Items contained in a dataset
=-=-=

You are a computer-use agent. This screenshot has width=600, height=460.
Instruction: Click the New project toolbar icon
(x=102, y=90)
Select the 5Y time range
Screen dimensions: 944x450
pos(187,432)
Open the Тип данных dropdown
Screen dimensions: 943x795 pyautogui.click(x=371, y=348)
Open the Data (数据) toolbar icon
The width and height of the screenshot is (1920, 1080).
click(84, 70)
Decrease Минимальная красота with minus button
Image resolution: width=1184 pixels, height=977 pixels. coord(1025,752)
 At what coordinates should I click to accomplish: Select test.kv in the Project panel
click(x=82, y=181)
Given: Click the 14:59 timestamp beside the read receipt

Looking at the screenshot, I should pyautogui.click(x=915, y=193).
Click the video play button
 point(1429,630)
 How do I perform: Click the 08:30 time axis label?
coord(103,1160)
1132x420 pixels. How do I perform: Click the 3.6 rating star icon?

=-=-=

◆ What you need to do ◆
Render the lines of the items, from the first line through the line containing "Screen dimensions: 943x795", as a JSON list of strings with one string per line and blank lines omitted. Both the first line and the line containing "Screen dimensions: 943x795" are included.

◆ Solved exercise ◆
[
  "You are a computer-use agent. This screenshot has width=600, height=460.",
  "Instruction: Click the New project toolbar icon",
  "(x=102, y=90)",
  "Select the 5Y time range",
  "Screen dimensions: 944x450",
  "pos(187,432)",
  "Open the Тип данных dropdown",
  "Screen dimensions: 943x795 pyautogui.click(x=371, y=348)"
]